→ **Exercise requirements**
Top to bottom, output the entries that follow exactly.

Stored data
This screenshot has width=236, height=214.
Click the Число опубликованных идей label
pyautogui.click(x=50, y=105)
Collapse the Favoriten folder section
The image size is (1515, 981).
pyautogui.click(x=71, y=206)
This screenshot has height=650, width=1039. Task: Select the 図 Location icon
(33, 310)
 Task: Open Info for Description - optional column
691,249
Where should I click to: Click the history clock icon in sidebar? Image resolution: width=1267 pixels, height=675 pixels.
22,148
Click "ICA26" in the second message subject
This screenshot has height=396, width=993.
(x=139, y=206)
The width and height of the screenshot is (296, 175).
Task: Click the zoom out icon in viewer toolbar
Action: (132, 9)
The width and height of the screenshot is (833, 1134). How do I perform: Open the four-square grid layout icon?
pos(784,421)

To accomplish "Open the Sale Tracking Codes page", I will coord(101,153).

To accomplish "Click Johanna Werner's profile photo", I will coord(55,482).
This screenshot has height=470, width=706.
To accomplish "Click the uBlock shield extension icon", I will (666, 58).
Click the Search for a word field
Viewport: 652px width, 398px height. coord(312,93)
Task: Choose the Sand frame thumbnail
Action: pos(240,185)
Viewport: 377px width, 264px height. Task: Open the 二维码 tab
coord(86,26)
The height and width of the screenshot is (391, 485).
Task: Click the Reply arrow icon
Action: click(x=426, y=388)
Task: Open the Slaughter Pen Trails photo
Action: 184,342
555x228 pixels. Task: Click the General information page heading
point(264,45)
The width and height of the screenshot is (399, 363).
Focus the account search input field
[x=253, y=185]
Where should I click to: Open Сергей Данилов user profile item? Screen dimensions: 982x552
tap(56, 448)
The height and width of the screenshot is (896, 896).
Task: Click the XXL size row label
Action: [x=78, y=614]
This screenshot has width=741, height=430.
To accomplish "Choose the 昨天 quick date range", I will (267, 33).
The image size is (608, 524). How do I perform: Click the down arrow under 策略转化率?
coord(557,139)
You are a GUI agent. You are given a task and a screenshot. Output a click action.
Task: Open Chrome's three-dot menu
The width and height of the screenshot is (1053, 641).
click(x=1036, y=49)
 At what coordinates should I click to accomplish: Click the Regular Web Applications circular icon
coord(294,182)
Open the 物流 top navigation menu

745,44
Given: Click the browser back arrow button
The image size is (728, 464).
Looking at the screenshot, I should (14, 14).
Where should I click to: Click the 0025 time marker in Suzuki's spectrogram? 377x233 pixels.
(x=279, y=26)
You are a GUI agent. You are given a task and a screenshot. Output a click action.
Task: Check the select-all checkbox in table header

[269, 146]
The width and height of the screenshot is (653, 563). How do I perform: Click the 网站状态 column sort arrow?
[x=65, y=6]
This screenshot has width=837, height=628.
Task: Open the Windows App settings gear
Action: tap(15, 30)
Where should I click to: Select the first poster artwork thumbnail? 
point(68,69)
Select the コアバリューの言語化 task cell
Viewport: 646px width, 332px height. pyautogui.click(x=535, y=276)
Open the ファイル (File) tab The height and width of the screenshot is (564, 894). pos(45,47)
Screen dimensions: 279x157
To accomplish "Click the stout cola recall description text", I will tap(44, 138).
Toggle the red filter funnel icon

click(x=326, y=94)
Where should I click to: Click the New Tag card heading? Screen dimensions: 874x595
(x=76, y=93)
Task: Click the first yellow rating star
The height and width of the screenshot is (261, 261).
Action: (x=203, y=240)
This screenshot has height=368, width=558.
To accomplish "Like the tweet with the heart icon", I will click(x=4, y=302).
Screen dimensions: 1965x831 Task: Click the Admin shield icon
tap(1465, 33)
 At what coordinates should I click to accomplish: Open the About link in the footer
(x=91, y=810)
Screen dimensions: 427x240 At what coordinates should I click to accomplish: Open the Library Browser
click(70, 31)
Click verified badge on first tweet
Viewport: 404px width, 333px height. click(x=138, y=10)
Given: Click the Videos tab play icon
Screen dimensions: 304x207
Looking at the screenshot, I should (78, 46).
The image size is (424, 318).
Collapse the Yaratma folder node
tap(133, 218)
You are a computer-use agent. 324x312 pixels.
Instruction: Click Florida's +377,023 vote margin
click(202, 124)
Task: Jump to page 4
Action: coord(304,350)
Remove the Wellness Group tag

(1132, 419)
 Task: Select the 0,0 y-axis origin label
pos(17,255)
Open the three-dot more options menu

→ **Result**
This screenshot has width=236, height=214.
Click the Число опубликованных идей label
pyautogui.click(x=50, y=105)
Collapse the Favoriten folder section
The image size is (1515, 981).
pyautogui.click(x=71, y=206)
This screenshot has height=650, width=1039. Task: Select the 図 Location icon
(33, 310)
 Task: Open Info for Description - optional column
691,249
Where should I click to: Click the history clock icon in sidebar? Image resolution: width=1267 pixels, height=675 pixels.
22,148
Click "ICA26" in the second message subject
This screenshot has height=396, width=993.
(x=139, y=206)
The width and height of the screenshot is (296, 175).
Task: Click the zoom out icon in viewer toolbar
Action: (132, 9)
The width and height of the screenshot is (833, 1134). How do I perform: Open the four-square grid layout icon?
pos(784,421)

To accomplish "Open the Sale Tracking Codes page", I will coord(101,153).

To accomplish "Click Johanna Werner's profile photo", I will coord(55,482).
This screenshot has height=470, width=706.
To accomplish "Click the uBlock shield extension icon", I will (666, 58).
Click the Search for a word field
Viewport: 652px width, 398px height. coord(312,93)
Task: Choose the Sand frame thumbnail
Action: pos(240,185)
Viewport: 377px width, 264px height. Task: Open the 二维码 tab
coord(86,26)
The height and width of the screenshot is (391, 485).
Task: Click the Reply arrow icon
Action: click(x=426, y=388)
Task: Open the Slaughter Pen Trails photo
Action: 184,342
555x228 pixels. Task: Click the General information page heading
point(264,45)
The width and height of the screenshot is (399, 363).
Focus the account search input field
[x=253, y=185]
Where should I click to: Open Сергей Данилов user profile item? Screen dimensions: 982x552
tap(56, 448)
The height and width of the screenshot is (896, 896).
Task: Click the XXL size row label
Action: [x=78, y=614]
This screenshot has width=741, height=430.
To accomplish "Choose the 昨天 quick date range", I will (267, 33).
The image size is (608, 524). How do I perform: Click the down arrow under 策略转化率?
coord(557,139)
You are a GUI agent. You are given a task and a screenshot. Output a click action.
Task: Open Chrome's three-dot menu
The width and height of the screenshot is (1053, 641).
click(x=1036, y=49)
 At what coordinates should I click to accomplish: Click the Regular Web Applications circular icon
coord(294,182)
Open the 物流 top navigation menu

745,44
Given: Click the browser back arrow button
The image size is (728, 464).
Looking at the screenshot, I should (14, 14).
Where should I click to: Click the 0025 time marker in Suzuki's spectrogram? 377x233 pixels.
(x=279, y=26)
You are a GUI agent. You are given a task and a screenshot. Output a click action.
Task: Check the select-all checkbox in table header

[269, 146]
The width and height of the screenshot is (653, 563). How do I perform: Click the 网站状态 column sort arrow?
[x=65, y=6]
This screenshot has width=837, height=628.
Task: Open the Windows App settings gear
Action: tap(15, 30)
Where should I click to: Select the first poster artwork thumbnail? 
point(68,69)
Select the コアバリューの言語化 task cell
Viewport: 646px width, 332px height. pyautogui.click(x=535, y=276)
Open the ファイル (File) tab The height and width of the screenshot is (564, 894). pos(45,47)
Screen dimensions: 279x157
To accomplish "Click the stout cola recall description text", I will tap(44, 138).
Toggle the red filter funnel icon

click(x=326, y=94)
Where should I click to: Click the New Tag card heading? Screen dimensions: 874x595
(x=76, y=93)
Task: Click the first yellow rating star
The height and width of the screenshot is (261, 261).
Action: (x=203, y=240)
This screenshot has height=368, width=558.
To accomplish "Like the tweet with the heart icon", I will click(x=4, y=302).
Screen dimensions: 1965x831 Task: Click the Admin shield icon
tap(1465, 33)
 At what coordinates should I click to accomplish: Open the About link in the footer
(x=91, y=810)
Screen dimensions: 427x240 At what coordinates should I click to accomplish: Open the Library Browser
click(70, 31)
Click verified badge on first tweet
Viewport: 404px width, 333px height. click(x=138, y=10)
Given: Click the Videos tab play icon
Screen dimensions: 304x207
Looking at the screenshot, I should (78, 46).
The image size is (424, 318).
Collapse the Yaratma folder node
tap(133, 218)
You are a computer-use agent. 324x312 pixels.
Instruction: Click Florida's +377,023 vote margin
click(202, 124)
Task: Jump to page 4
Action: coord(304,350)
Remove the Wellness Group tag

(1132, 419)
 Task: Select the 0,0 y-axis origin label
pos(17,255)
Open the three-dot more options menu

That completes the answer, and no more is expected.